The Integrated Human Function Team has received a $1.2 million grant from the National Space Biomedical Research Institute to investigate human adaptations to short- and long-term weightlessness. The first-year budget is $1.2 million and began Feb. 1, 2001. The project is approved for three years pending future budgets.
Preventing the deleterious effects of space travel is the program's main goal, according to Martin Kushmerick, professor of radiology, bioengineering, physiology and biophysics, and the Integrated Human Function team leader. Kushmerick is the team leader of six studies (at UW and other institutions) focused on finding out how the human body adapts to space.
At the UW, Kushmerick's team includes Stephen Carter, clinical associate professor of radiology; Kevin Conley, professor of radiology; and Paolo Vicini, research assistant professor of bioengineering.
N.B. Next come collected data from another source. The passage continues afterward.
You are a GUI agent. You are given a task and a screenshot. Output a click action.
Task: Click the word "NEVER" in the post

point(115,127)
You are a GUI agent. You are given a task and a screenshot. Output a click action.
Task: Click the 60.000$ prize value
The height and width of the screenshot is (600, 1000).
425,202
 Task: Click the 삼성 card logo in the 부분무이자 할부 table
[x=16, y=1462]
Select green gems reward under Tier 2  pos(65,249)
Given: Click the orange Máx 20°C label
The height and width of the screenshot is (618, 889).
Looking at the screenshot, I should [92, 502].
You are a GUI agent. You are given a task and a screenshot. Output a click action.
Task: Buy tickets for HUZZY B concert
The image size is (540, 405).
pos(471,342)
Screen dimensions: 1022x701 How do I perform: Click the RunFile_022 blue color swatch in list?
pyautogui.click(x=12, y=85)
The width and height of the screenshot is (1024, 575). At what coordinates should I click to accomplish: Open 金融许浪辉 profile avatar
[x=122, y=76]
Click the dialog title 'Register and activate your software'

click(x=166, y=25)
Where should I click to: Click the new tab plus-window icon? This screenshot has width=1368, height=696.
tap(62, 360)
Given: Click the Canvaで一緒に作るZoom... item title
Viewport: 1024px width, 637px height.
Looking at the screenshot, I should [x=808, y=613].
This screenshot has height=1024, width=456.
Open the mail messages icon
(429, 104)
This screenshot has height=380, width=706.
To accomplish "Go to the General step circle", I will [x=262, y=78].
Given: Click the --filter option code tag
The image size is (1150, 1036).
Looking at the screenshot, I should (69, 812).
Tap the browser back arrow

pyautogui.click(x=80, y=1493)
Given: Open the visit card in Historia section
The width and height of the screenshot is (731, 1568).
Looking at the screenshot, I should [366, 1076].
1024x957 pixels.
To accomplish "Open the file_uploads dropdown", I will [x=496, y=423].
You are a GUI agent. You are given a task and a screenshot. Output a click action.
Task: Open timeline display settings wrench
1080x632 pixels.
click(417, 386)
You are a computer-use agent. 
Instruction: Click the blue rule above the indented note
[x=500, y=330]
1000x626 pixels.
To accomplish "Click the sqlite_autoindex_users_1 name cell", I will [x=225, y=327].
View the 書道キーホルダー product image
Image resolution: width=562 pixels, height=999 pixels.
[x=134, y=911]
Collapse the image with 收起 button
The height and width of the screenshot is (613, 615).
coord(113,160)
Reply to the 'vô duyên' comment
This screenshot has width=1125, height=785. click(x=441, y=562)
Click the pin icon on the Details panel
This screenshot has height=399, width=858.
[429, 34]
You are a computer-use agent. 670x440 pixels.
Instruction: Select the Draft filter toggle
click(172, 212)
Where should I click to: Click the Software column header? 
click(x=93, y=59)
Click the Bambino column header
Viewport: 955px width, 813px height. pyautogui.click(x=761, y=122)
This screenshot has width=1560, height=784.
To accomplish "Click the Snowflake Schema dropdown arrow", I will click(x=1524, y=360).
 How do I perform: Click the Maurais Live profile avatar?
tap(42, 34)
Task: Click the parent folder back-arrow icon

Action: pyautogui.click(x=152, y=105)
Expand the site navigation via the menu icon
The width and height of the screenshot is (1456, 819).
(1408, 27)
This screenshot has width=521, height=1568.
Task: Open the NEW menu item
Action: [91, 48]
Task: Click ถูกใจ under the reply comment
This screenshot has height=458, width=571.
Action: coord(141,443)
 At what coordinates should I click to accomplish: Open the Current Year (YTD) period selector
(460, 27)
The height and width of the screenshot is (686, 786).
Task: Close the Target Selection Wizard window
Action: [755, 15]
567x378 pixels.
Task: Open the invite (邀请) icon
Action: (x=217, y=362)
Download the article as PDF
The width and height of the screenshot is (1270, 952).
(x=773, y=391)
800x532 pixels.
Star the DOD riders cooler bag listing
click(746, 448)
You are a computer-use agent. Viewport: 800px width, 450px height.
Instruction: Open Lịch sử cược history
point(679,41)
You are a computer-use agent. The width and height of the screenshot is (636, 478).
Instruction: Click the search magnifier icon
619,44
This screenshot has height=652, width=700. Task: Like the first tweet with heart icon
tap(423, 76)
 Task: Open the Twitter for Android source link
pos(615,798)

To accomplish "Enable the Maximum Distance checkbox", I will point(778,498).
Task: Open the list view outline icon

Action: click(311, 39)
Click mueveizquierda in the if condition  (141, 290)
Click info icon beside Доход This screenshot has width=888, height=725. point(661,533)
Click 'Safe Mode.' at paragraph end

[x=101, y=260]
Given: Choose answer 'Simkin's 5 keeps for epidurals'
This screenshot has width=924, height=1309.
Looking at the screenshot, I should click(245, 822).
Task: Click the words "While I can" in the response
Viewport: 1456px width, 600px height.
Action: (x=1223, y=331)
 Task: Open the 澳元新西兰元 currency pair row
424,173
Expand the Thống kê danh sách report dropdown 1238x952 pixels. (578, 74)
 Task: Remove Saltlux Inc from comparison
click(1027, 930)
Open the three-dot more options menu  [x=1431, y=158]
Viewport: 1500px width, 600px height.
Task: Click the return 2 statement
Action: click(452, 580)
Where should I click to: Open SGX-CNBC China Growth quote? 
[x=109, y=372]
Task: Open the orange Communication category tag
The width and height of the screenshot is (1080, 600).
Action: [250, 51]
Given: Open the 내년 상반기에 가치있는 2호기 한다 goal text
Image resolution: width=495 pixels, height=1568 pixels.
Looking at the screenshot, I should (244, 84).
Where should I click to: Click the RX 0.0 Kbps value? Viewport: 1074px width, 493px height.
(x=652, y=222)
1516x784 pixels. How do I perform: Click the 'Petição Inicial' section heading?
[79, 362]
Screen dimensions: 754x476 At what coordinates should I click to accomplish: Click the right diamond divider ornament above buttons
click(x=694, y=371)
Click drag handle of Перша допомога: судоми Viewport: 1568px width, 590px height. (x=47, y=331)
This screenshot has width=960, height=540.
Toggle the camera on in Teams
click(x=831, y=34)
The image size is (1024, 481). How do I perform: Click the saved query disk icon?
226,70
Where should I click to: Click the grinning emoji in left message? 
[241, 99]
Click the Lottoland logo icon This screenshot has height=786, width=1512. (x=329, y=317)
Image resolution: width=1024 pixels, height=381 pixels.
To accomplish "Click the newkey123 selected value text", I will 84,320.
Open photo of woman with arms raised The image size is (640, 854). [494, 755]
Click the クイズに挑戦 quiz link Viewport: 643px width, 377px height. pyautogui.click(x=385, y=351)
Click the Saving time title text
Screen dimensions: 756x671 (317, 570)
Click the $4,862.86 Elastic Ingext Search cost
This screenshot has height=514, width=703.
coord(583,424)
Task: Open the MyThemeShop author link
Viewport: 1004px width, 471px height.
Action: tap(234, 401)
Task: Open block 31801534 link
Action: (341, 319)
They will focus on integrating human muscle energetics and mechanics. P. Bryant Chase, research associate professor of radiology, and Michael Regnier, research assistant professor of bioengineering, are working on cell and molecular biomechanics in cardiac and skeletal muscle. A funded project led by Larry Crum, professor of bioengineering and principal physicist in the Applied Physics Lab, will focus on development of non-invasive diagnostic and therapeutic ultrasound devices.
The NSBRI is funded by NASA and consists of 12 universities participating in biomedical research related to outer space exploration. The UW has been a member of the consortium since 1999.